The day the story ran, the agency released an open letter to Bloomberg from a spokesman, Andrew Gray. He said the piece “does a serious disservice to your organization and your readers by painting a skewed picture of the FDIC insurance fund.”
Gray said “the insurance fund is in a strong financial position to weather a significant upsurge in bank failures” and that he did not foresee “that taxpayers may have to foot the bill for a ‘bailout.’” He said the fund “is 100 percent industry backed,” and “our ability to raise premiums essentially means that the capital of the entire banking industry -- that’s $1.3 trillion -- is available for support.”
Tapping Capital
If needed, he said, the FDIC could borrow from the Treasury, noting that the funds by law would have to “be paid back from industry assessments.” He stressed the FDIC had done this only once. It happened in the early 1990s, and the money was repaid with interest in less than two years.

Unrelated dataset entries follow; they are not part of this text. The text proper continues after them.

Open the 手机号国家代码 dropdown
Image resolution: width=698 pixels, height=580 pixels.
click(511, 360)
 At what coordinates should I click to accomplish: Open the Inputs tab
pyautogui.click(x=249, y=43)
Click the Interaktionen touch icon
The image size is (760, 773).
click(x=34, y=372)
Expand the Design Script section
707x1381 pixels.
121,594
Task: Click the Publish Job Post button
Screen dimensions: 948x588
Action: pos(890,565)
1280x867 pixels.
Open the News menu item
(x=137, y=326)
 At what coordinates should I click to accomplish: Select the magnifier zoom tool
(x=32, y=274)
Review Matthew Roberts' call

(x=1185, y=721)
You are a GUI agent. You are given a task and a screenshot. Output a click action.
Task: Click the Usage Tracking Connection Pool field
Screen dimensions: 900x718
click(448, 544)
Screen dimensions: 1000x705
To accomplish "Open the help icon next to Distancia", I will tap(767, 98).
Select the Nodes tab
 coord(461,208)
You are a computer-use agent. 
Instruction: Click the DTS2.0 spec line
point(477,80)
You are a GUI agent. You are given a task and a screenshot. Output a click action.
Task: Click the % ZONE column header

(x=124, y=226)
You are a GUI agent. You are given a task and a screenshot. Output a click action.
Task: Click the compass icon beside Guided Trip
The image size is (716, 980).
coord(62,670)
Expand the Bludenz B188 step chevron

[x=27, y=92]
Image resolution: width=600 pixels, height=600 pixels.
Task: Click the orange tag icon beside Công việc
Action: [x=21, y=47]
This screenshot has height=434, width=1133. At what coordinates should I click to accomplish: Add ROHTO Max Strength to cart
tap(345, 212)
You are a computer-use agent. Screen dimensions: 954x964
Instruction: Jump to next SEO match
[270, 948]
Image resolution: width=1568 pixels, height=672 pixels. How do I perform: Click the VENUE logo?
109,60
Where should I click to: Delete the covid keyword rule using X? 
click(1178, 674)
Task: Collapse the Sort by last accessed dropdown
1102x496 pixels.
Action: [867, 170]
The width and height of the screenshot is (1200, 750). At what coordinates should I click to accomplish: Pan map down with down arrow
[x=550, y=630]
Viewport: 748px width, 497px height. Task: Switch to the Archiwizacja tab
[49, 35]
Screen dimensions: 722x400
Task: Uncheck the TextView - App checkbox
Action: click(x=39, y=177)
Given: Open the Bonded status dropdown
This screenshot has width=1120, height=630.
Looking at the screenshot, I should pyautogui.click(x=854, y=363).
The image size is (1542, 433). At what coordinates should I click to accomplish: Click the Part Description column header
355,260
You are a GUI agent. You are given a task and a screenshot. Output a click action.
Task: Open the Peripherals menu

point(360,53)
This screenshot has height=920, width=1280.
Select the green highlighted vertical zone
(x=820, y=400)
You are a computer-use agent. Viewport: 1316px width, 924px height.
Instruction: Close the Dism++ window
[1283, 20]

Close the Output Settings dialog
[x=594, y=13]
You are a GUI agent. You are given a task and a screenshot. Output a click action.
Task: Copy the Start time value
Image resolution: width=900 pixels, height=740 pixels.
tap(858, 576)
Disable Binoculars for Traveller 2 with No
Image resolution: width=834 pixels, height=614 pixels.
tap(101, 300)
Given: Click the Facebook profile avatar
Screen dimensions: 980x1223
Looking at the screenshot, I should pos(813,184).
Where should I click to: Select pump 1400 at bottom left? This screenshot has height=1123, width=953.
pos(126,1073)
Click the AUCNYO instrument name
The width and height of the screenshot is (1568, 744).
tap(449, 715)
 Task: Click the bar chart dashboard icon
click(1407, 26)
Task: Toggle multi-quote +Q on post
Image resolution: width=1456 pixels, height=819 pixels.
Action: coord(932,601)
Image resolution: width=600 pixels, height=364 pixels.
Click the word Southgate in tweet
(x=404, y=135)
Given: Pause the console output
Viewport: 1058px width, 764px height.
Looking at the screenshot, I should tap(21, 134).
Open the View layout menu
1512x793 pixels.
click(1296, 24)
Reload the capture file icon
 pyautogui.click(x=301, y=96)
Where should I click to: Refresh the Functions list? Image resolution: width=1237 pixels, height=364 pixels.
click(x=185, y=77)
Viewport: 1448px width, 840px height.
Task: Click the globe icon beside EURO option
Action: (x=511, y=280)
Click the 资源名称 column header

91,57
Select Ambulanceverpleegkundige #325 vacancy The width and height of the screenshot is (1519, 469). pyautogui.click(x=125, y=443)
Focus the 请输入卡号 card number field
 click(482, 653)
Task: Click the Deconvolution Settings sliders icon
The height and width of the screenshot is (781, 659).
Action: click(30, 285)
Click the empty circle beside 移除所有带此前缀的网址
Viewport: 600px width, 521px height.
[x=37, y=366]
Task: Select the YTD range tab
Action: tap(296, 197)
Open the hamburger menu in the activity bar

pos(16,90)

Gray told me this week that he stands by his earlier remarks. His notion that the FDIC could tap the capital of the entire banking industry still baffles me. While hypothetically this might be true, I doubt all $1.3 trillion would be available in any practical sense.
The FDIC said its insurance fund’s assets exceeded liabilities by $10.4 billion, a mere 0.22 percent of insured deposits, as of June 30. The liabilities included $32 billion of reserves the FDIC had set aside to cover bank failures that it believed were likely to occur during the next 12 months.
As recently as March 31, 2008, the FDIC had earmarked just $583 million of reserves for future failures. This was after the rest of the financial world already knew we were in a crisis. By the end of 2008, it had boosted these reserves to $24 billion.
Projected Losses
The balance-sheet reserves don’t capture all the insurance fund’s anticipated losses. In May, the FDIC said it was projecting $70 billion of losses during the next five years due to bank failures. The agency said it expects most of those collapses to occur in 2009 and 2010.
The FDIC’s problem is that it didn’t collect enough revenue over the years to cover today’s losses. The blame lies partly with Congress. Until the law was changed in 2006, the FDIC was barred from charging premiums to banks that it classified as well-capitalized and well-managed. Consequently, the vast majority of banks weren’t paying anything for deposit insurance.
Of course, we now know it means nothing when the FDIC or any other regulator labels a bank “well-capitalized.” Most banks that failed during this crisis were considered well- capitalized just before their failure. After the law changed, the FDIC still didn’t charge enough premiums.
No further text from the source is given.